I'm a fairly nice person, but really.... I so don't deserve all this. How do I thank/repay such generosity?
So now, it's someone else's money being spent. This brings on a whole new set of worries though. It's someone else's money, that means I definitely have to do something with this. I can't just record a cd because it's fun and I like to hear myself. SO WHAT AM I GONNA DO? I have not a clue. I could go in different directions with it. The safest seems to be to do a christianish cd. I could sell the cd through my church, maybe put together a band from different musicians at church. We could perform there and maybe do some performing elsewhere through an endless supply of church connections. I'm not totally opposed to this idea. It does seem the most realistic for me. The main downside is song choice. I've written alot of really good non-christian related songs, but maybe I should just let them sit to the side for now.

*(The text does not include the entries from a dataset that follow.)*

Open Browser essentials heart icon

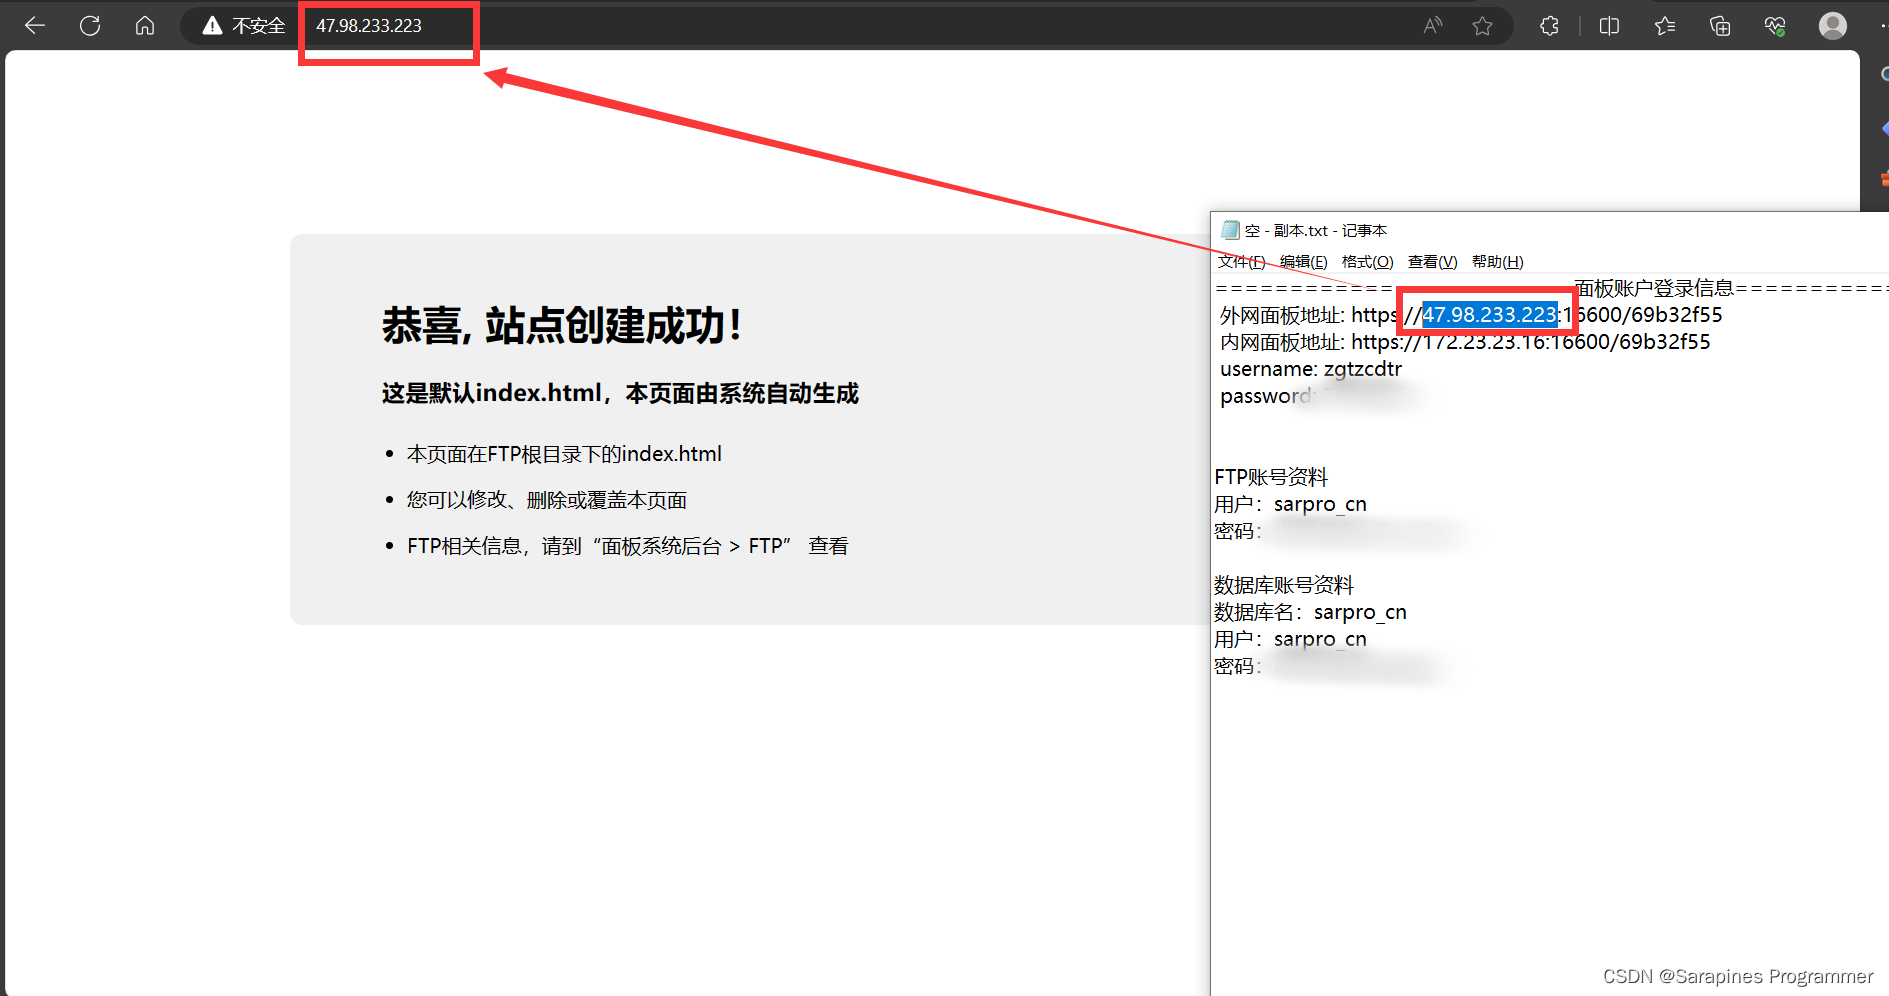(1775, 26)
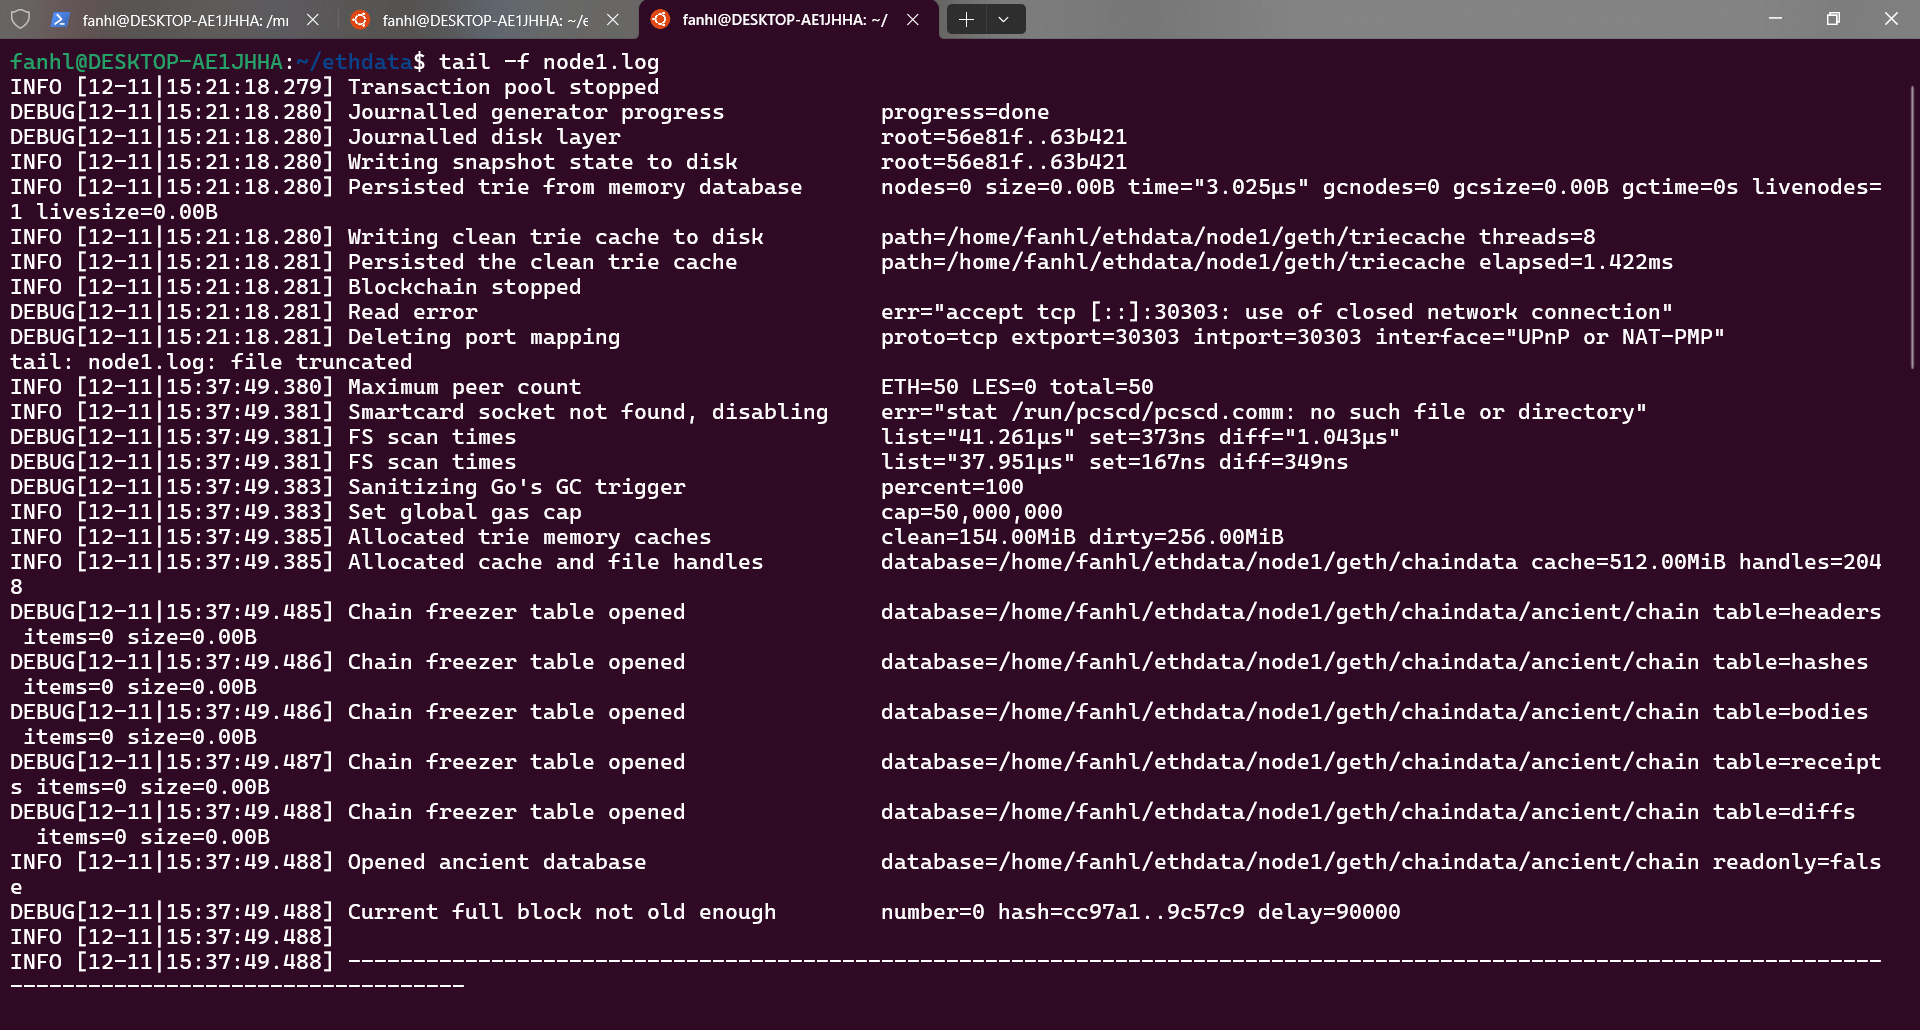Close the second Ubuntu tab
This screenshot has width=1920, height=1030.
pyautogui.click(x=613, y=19)
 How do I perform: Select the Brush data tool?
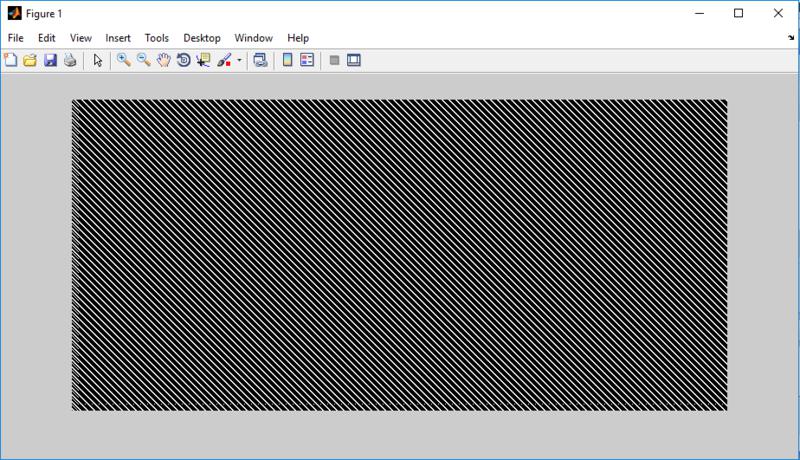click(x=225, y=60)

Another option is do whatever songs I want and try to put a band together based on my stuff. Maybe, if I get the right people in there, somebody will have connections with where we can play/sell cds/ get radio time, etc. But there are too many maybe's in that equation for me to feel comfortable with it.
Trying to do this solo is not even an option anymore. I am sick to death of performing with only me. I must have other musicians. I have no desire to do it on my own.
Sigh. So much to think about. Wish me luck. I need to go to bed now I suppose.
(Alternate titles for this blog)
(1) The Award for Super-Dooper-Friend-of-the-Year goes to...
(2) Marry Me, Markus
(3) Why Couldn't God have Made Me Rich, Instead of so Damn Good-Looking
(4) Confessions of a Narcissist
(5) WOO HOO!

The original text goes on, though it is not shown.